Rabih Nasser, professor de Direito Internacional da Fundação Getúlio Vargas (FGV) em São Paulo, explica que nos EUA “apenas os juízes são permitidos na sala de conferências (Justice Conference) para decidir o caso. Todos os magistrados têm a oportunidade de expor os seus pontos de vista sobre o caso”. O nome dos ministros que adotaram cada posição é divulgado só depois da sessão de julgamento.

Na Suprema Corte dos EUA, os votos são formados por maioria ou por unanimidade Foto: J. Scott Applewhite/AP Photo

Basso menciona outros países que seguem esse mesmo sistema: “Reino Unido, Austrália, França. Na maioria dos países em que o Estado democrático de Direito é sólido funciona assim.

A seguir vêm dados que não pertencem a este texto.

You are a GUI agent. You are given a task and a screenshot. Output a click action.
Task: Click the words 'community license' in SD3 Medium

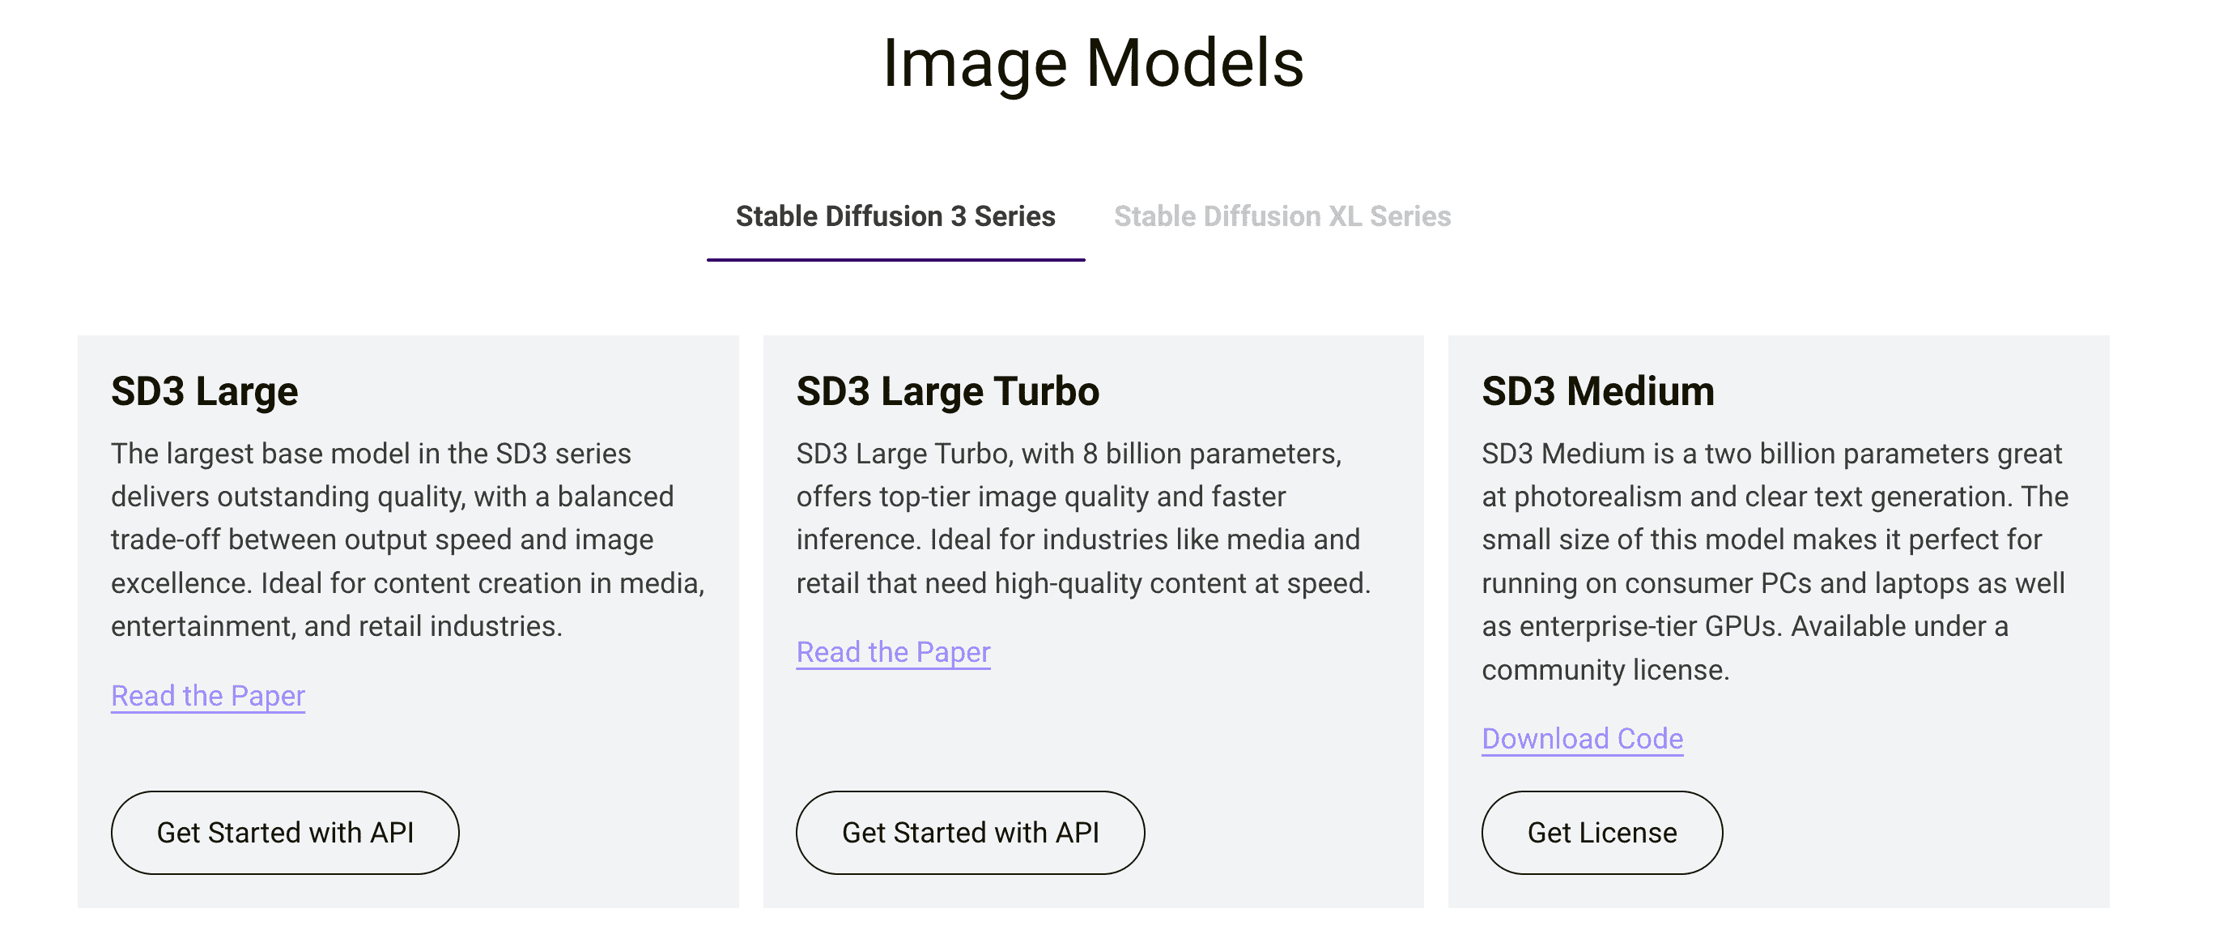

O Brasil está muito atrasado, porque esse sistema de julgamentos televisionados (exibidos na TV Justiça e nos canais do YouTube das Cortes) deixa a mais alta Corte vulnerável a pressões e à corrupção”. A docente também aponta para a proteção das figuras dos ministros, que, segundo ela, ficam suscetíveis a ataques por causa das suas posições.

Esteves também fala do caso da Holanda. “A decisão final é atribuída à Corte e existe uma forte restrição para que votos dissidentes sejam publicados. Mesmo que um ministro tenha discordado em determinado julgamento, ele é proibido de divulgar seu voto contrário.”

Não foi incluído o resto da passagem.